View Article: PubMed Central - PubMed

Affiliation: Leibniz Research Centre for Working Environment and Human Factors (IFADO), 44139, Dortmund, Germany.

ABSTRACT
This review encompasses the most important advances in liver functions and hepatotoxicity and analyzes which mechanisms can be studied in vitro. In a complex architecture of nested, zonated lobules, the liver consists of approximately 80 % hepatocytes and 20 % non-parenchymal cells, the latter being involved in a secondary phase that may dramatically aggravate the initial damage.

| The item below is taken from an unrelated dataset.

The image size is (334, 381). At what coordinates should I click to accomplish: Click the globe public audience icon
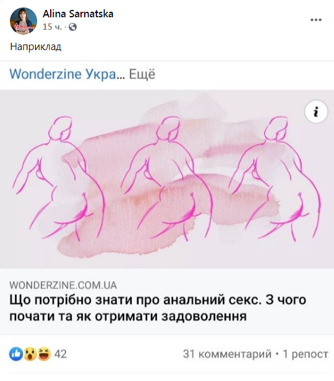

Hepatotoxicity, as well as hepatic metabolism, is controlled by a set of nuclear receptors (including PXR, CAR, HNF-4α, FXR, LXR, SHP, VDR and PPAR) and signaling pathways. When isolating liver cells, some pathways are activated, e.g., the RAS/MEK/ERK pathway, whereas others are silenced (e.g. HNF-4α), resulting in up- and downregulation of hundreds of genes. An understanding of these changes is crucial for a correct interpretation of in vitro data. The possibilities and limitations of the most useful liver in vitro systems are summarized, including three-dimensional culture techniques, co-cultures with non-parenchymal cells, hepatospheres, precision cut liver slices and the isolated perfused liver. Also discussed is how closely hepatoma, stem cell and iPS cell-derived hepatocyte-like-cells resemble real hepatocytes. Finally, a summary is given of the state of the art of liver in vitro and mathematical modeling systems that are currently used in the pharmaceutical industry with an emphasis on drug metabolism, prediction of clearance, drug interaction, transporter studies and hepatotoxicity. One key message is that despite our enthusiasm for in vitro systems, we must never lose sight of the in vivo situation. Although hepatocytes have been isolated for decades, the hunt for relevant alternative systems has only just begun.